Incubate the plate with gentle rocking at four degrees Celsius in the dark for three days. Remove the secondary antibody solution and wash the embryos thrice for 30 minutes in supplemented PBS. Prepare a 4%solution by weight of low melting point agarose in PBS with calcium and magnesium.
Simultaneously, place a 12-well plate in the 55 degrees Celsius bead bath and add three milliliters of agarose to each well. Next, place the plate on a bench top and transfer the embryos into individual wells using a perforated spoon. Use pipette tips to gently embed and orient the embryo such that it is centered within the solution.
Once the embryos are oriented, place the plate at minus 20 degrees Celsius for 10 minutes for solidification. Then using a scalpel, remove the entire agarose block from the well. Cut a rectangular block around the embryo, leaving approximately 0.3 centimeters of the block on each side.
Leave an extra length of the block along the caudal end of the embryo. To mount the embryo on the vibratome, first apply a strip of tape to the specimen holder. Orient the embryo in an upright position in the upper section of the block and super glue the agarose block to the tape, such that the blade will generate axial sections in an anterior to posterior sequence.
Next, fill the vibratome chamber with cold HBSS to fully immerse the sample and then surround the chamber with ice. Set the parameters on the vibratome and perform serial axial sectioning of the embryo. Use forceps to transfer individual sections to a separate dish filled with HBSS.
Remember to use forceps for holding only the agarose to avoid tissue damage and destruction of cytonemes. To perform F-actin staining, remove HBSS and incubate the sections for 40 minutes with ActinRed and DAPI solution in supplemented PBS. After incubation, wash sections thrice for 20 minutes in supplemented PBS.
With a hydrophobic marker pen, draw a barrier around the edges of a charged microscope slide and add a small volume of HBSS to the fill area. Then, use forceps to transfer sections to the slide. Remove excess agarose using forceps.

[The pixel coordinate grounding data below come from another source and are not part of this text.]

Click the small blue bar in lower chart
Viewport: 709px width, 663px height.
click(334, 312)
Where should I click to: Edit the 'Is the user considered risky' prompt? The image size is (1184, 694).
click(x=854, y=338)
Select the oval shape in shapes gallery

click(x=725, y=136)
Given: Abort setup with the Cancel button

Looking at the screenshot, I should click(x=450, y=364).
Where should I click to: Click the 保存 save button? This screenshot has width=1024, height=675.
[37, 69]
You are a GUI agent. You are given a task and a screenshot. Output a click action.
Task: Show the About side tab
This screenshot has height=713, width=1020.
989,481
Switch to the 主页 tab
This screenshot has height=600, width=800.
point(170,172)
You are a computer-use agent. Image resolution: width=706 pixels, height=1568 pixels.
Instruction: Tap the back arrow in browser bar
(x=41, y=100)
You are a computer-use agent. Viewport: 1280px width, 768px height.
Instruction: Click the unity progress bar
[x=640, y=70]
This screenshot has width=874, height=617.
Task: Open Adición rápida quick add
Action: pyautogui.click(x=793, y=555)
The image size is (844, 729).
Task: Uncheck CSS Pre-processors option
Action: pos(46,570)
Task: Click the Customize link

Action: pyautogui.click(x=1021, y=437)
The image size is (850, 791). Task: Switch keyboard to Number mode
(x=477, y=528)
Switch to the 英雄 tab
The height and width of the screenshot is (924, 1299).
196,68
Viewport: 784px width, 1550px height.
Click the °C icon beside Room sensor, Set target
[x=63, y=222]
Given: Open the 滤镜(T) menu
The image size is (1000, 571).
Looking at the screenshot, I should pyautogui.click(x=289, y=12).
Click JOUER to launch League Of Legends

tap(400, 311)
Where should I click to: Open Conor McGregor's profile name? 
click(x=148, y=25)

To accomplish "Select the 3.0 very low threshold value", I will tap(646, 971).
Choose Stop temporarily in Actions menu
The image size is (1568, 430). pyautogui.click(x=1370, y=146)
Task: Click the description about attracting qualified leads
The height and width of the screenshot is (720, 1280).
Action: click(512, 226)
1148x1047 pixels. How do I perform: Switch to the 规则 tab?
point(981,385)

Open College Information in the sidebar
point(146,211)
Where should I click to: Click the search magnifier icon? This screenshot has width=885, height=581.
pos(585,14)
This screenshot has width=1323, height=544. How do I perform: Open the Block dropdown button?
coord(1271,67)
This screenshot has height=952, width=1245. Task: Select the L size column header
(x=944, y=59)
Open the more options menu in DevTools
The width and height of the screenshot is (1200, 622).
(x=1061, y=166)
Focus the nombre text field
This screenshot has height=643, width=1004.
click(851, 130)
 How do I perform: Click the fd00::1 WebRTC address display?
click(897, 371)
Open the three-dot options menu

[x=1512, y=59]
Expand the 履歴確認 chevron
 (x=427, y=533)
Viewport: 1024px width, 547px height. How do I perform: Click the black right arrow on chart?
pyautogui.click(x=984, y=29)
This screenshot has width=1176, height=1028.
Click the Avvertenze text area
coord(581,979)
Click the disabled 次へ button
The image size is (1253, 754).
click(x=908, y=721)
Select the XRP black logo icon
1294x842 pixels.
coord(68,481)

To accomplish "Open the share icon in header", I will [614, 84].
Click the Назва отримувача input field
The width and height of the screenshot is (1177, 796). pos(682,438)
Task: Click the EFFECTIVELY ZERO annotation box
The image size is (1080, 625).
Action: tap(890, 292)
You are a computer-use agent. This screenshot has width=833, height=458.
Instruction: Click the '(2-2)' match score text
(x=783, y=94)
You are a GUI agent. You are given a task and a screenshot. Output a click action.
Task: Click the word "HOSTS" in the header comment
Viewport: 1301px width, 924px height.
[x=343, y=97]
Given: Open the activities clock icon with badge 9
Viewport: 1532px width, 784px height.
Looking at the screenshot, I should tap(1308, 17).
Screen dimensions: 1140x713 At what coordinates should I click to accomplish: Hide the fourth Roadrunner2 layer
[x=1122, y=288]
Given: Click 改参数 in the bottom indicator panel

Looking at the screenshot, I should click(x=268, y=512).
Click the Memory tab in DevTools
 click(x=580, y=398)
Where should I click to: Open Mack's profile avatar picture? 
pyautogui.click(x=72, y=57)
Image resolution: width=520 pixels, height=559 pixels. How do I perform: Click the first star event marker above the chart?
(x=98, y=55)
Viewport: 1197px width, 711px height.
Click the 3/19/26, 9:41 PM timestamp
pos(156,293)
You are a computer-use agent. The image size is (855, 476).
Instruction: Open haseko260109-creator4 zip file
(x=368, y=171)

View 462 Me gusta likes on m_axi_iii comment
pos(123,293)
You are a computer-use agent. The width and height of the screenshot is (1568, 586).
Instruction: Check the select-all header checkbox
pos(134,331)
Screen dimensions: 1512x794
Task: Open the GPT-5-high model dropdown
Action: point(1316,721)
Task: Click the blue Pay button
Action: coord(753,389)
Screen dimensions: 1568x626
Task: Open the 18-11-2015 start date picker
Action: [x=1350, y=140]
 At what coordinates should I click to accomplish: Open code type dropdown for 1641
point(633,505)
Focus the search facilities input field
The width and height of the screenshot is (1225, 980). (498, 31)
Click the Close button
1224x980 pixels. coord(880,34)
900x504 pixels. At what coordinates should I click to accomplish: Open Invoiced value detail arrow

Once all the sections have been transferred to the slide, remove excess liquid by pipetting and using the corner of an absorbent towelette. Then add several drops of mounting medium to the slide. Mount the cover slip by gently placing it on the slide.
For analysis, perform imaging of the tissue sections for a minimum of three embryos per genotype on a confocal or any high-resolution microscope. Correctly-oriented sections prepared using this protocol are shown here. Compared to vibratome sectioning, cryostat sectioning of the tissue did not preserve cellular extensions.
A few GFP-positive membrane fragments were detected between cells of the notochord and neural tube, and between adjacent neural tube cells in cryostat sections. However, F-actin staining of cellular extensions in the mesenchymal cells surrounding the neural tube was impaired in cryostat sections. Vibratome sectioning ensured minimal disruption of whole embryo and individual tissue sections.
Optimally-handled sections allowed the detection of ctyonemes between adjacently localized floor plate neural epithelial cells and mesenchymal cells. Folded or buckled sections were evident by a large separation between the notochord and the ventral floor plate of the neural tube. And a loss of cellular membrane extensions migrating between epithelial cells.
F-actin and DAPI-stained sections had a consistent spacing of mesenchymal cells and ctyonemes surrounding the neural tube and notochord. Minor distortions to the sections may have caused fragmentation of actin-based extensions and large gaps to form between cells, underscoring the need for delicate handling. After embryo sectioning, it's imperative to minimize any bending or folding of tissue sections.
to prevent the breaking of cytonemes. Using this technique, we can directly visualize how signaling molecules, like morphogens are spread across tissues. This is giving us new insights into how tissues and organs are patterned.